夏澈乐了:“别这么想,Norris,你当年头发也不多。”
Norris:“……”
Norris:“你真的很冒昧。”
夏澈跟他碰了个杯,感慨道:“毕业后就没见过了。”
Norris是他刚读本科那年通过比赛认识的朋友,硕士一毕业就回了国,和他继续出国读博的年份撞上,告别都没来及说。
“说起来,”夏澈忽然想到一件事,“你和Levi是校友吧。”
那几届圈子里没有不认识Levi的,聊到这个人不奇怪。
夏澈原本只是下意识提一嘴,没想到Norris会说:“嗯哼!我们当年也是关系很好的朋友呢。”

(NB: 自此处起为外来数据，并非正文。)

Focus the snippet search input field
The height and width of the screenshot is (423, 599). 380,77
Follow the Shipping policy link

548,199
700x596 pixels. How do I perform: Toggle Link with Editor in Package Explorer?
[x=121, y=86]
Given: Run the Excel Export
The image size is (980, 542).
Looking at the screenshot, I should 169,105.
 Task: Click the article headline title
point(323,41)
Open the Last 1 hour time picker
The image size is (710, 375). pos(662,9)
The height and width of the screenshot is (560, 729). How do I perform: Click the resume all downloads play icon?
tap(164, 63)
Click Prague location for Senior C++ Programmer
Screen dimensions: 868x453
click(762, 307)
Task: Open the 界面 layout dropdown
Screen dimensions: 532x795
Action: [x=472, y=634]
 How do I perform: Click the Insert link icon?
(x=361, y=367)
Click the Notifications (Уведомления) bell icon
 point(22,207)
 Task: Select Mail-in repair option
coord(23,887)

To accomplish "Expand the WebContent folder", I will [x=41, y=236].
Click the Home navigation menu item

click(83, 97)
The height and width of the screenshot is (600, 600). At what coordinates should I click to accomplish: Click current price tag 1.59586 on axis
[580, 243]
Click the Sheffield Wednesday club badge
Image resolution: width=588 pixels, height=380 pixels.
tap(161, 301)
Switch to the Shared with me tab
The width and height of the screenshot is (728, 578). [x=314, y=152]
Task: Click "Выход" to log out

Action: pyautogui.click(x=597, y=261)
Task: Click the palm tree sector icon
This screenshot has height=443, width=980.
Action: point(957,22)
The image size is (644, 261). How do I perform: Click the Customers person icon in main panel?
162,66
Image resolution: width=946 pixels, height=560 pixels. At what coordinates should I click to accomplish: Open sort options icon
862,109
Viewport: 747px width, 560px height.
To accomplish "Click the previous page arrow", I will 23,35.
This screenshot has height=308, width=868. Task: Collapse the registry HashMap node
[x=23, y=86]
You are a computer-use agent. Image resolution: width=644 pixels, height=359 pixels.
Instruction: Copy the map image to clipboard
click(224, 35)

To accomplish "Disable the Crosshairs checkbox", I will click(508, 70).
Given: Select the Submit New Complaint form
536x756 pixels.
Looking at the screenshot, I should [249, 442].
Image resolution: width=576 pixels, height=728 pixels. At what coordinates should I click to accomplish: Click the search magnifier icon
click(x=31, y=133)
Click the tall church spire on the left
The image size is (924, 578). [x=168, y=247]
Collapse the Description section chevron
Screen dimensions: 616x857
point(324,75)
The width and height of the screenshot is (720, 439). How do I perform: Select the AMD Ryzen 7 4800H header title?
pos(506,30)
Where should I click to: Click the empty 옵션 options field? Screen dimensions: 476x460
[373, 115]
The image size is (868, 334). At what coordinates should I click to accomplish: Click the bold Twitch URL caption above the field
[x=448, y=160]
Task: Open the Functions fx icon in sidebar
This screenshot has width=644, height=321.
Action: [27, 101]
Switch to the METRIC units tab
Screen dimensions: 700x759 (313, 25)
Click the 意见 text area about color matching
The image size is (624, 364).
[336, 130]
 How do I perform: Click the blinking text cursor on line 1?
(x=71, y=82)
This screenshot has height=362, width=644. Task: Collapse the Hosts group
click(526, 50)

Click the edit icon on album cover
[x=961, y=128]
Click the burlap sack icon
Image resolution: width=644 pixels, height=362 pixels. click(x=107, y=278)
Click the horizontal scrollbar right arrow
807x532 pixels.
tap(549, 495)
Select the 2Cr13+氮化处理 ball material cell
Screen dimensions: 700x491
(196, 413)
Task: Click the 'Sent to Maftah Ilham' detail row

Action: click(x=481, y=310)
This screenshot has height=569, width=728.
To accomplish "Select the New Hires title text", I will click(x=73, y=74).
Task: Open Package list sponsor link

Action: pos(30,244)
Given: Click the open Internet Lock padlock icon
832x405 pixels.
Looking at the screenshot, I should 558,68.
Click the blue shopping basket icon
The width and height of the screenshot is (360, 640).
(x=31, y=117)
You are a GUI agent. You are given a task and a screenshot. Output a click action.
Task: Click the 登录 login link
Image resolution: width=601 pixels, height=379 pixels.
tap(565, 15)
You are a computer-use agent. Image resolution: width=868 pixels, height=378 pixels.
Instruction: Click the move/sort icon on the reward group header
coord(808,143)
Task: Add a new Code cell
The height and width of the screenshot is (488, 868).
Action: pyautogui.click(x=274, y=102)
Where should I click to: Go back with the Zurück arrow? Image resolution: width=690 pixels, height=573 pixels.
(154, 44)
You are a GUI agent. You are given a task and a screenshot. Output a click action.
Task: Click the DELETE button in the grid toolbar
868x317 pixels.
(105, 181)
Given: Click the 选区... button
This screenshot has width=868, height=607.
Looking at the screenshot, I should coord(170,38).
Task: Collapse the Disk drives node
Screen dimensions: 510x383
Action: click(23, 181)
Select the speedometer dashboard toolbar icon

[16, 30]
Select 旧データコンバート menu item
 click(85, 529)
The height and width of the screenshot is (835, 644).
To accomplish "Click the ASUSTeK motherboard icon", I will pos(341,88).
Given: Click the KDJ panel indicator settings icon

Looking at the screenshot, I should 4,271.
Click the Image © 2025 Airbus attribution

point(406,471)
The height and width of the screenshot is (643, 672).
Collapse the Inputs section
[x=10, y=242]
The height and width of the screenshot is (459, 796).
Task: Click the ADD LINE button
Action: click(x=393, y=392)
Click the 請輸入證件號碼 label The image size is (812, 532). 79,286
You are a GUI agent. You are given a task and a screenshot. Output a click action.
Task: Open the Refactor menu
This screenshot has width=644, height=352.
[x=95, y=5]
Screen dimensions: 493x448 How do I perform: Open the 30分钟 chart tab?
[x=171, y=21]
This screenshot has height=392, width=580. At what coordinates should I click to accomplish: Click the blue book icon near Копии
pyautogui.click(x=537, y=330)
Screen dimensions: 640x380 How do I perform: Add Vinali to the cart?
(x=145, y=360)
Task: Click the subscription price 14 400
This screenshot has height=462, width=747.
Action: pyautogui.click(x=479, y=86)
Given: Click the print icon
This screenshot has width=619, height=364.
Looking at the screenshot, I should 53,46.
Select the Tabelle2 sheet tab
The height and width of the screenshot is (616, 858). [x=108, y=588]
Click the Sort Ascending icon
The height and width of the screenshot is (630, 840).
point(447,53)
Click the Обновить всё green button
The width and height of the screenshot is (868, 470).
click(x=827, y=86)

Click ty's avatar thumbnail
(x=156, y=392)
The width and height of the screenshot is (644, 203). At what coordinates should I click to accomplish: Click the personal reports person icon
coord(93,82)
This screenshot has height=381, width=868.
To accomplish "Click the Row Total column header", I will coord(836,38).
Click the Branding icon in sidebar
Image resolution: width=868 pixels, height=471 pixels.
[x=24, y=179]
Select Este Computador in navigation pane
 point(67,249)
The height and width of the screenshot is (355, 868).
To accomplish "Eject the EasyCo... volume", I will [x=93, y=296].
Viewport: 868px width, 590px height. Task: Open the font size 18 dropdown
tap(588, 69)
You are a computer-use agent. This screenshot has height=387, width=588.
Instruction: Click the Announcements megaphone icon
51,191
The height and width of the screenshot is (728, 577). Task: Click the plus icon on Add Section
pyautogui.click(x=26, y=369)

“你们很熟?”夏澈瞳孔轻颤,“我们认识那么久,怎么都没见你给我说过这事儿?”
“啊,这也是巧了,当年咱俩玩的时候你还不认识Levi,你俩认识的时候我都回国了。”Norris摊手解释,“而且我先认识你的你,后来才认识的Levi,他国内读的Q大,研究生才考来我这边。”
夏澈“啧”了声:“确实巧。”
圈子这么小,他头两年竟然完全没见过裴燎这个人。
“我们后来还是有点联系的。”Norris说,“你gap那年,Levi刚好读完硕士回国。22岁,两个硕士学位,多牛逼?当时说要回国继承家产了,谁能想到,嘿!人家又跑回M国读了个一年制的硕士,除了费时间毫无卵用,我至今仍然觉得他脑子有问题。”
夏澈一愣。
……什么意思?
裴燎原本不打算继续读书了?
他脑袋有些懵:“为什么?他给你说了吗?”
“不知道哎。”Norris看他,“你应该比我清楚啊,国内那两年不是跟你认识?他为什么继续读书没给你说吗?”
是啊,那两年他们才是朝夕相处的人。
可夏澈不敢细想。
等意识到“不敢”这个念头,又是一愣。
他什么时候有“不敢”的东西了?
“说真的,要不是后来听说你们抢业务的架势,我差点以为你俩是拜把子的朋友呢。”
“毕竟Levi当年就算是通宵搞作业,第二天也会开几个小时的车去找你,我一度怀疑他是不需要睡觉的。”
Norris声音不大,字字如针,刺进夏澈心里。
“你知道的,Levi留学时期卡全被他爸停了,挣得没有花的多,每天省吃俭用,余下来的钱都用在路费和住宿费上了。”
“你们组自费外出参加培训的那次,他连续半个月每天只吃一顿饭,还用的学校食堂补贴,好不容易才凑够机票和培训费的。”
Norris见他握紧拳头,以为对方烟瘾上来了,抽出烟盒递过去:“来一根吗?”
夏澈敛下眉眼,没接,往他手机塞了颗糖,耳朵里像塞了团棉花,自己说出来的话都听不到:“我戒了。”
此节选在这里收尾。